### Entries shown
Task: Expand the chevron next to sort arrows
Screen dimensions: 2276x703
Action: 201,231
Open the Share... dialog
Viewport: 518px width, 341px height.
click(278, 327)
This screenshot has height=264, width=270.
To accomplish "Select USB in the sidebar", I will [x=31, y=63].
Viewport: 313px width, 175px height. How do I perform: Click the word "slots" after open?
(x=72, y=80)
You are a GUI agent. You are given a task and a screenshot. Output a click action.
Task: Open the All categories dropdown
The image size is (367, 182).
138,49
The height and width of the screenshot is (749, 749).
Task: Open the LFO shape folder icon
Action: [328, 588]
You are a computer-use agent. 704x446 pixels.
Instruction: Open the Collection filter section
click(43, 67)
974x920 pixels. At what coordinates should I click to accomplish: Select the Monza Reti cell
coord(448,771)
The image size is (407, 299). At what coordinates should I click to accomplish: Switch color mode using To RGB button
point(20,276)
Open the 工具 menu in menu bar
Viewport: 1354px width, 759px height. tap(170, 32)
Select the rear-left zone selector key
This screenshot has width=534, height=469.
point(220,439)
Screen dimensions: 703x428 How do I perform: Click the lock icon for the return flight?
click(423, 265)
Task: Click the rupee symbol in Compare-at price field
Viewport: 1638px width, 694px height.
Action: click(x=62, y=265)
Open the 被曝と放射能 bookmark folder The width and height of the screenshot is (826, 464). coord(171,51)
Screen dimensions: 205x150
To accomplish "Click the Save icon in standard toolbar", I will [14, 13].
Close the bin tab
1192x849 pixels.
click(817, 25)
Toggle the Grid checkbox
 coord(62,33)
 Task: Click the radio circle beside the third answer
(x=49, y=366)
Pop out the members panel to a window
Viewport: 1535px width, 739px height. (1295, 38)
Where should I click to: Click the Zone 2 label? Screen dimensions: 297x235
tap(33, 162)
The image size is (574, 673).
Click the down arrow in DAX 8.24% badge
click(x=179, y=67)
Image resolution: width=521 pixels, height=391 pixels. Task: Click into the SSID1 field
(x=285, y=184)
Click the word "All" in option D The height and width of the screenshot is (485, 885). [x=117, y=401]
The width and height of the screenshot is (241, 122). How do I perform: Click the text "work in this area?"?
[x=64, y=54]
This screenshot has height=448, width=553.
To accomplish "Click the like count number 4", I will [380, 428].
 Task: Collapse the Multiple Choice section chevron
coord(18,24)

### What you will do
From the first record to the last, print each one exactly.

### Solution for this exercise
Task: Expand the chevron next to sort arrows
Screen dimensions: 2276x703
Action: 201,231
Open the Share... dialog
Viewport: 518px width, 341px height.
click(278, 327)
This screenshot has height=264, width=270.
To accomplish "Select USB in the sidebar", I will [x=31, y=63].
Viewport: 313px width, 175px height. How do I perform: Click the word "slots" after open?
(x=72, y=80)
You are a GUI agent. You are given a task and a screenshot. Output a click action.
Task: Open the All categories dropdown
The image size is (367, 182).
138,49
The height and width of the screenshot is (749, 749).
Task: Open the LFO shape folder icon
Action: [328, 588]
You are a computer-use agent. 704x446 pixels.
Instruction: Open the Collection filter section
click(43, 67)
974x920 pixels. At what coordinates should I click to accomplish: Select the Monza Reti cell
coord(448,771)
The image size is (407, 299). At what coordinates should I click to accomplish: Switch color mode using To RGB button
point(20,276)
Open the 工具 menu in menu bar
Viewport: 1354px width, 759px height. tap(170, 32)
Select the rear-left zone selector key
This screenshot has width=534, height=469.
point(220,439)
Screen dimensions: 703x428 How do I perform: Click the lock icon for the return flight?
click(423, 265)
Task: Click the rupee symbol in Compare-at price field
Viewport: 1638px width, 694px height.
Action: click(x=62, y=265)
Open the 被曝と放射能 bookmark folder The width and height of the screenshot is (826, 464). coord(171,51)
Screen dimensions: 205x150
To accomplish "Click the Save icon in standard toolbar", I will [14, 13].
Close the bin tab
1192x849 pixels.
click(817, 25)
Toggle the Grid checkbox
 coord(62,33)
 Task: Click the radio circle beside the third answer
(x=49, y=366)
Pop out the members panel to a window
Viewport: 1535px width, 739px height. (1295, 38)
Where should I click to: Click the Zone 2 label? Screen dimensions: 297x235
tap(33, 162)
The image size is (574, 673).
Click the down arrow in DAX 8.24% badge
click(x=179, y=67)
Image resolution: width=521 pixels, height=391 pixels. Task: Click into the SSID1 field
(x=285, y=184)
Click the word "All" in option D The height and width of the screenshot is (485, 885). [x=117, y=401]
The width and height of the screenshot is (241, 122). How do I perform: Click the text "work in this area?"?
[x=64, y=54]
This screenshot has height=448, width=553.
To accomplish "Click the like count number 4", I will [380, 428].
 Task: Collapse the Multiple Choice section chevron
coord(18,24)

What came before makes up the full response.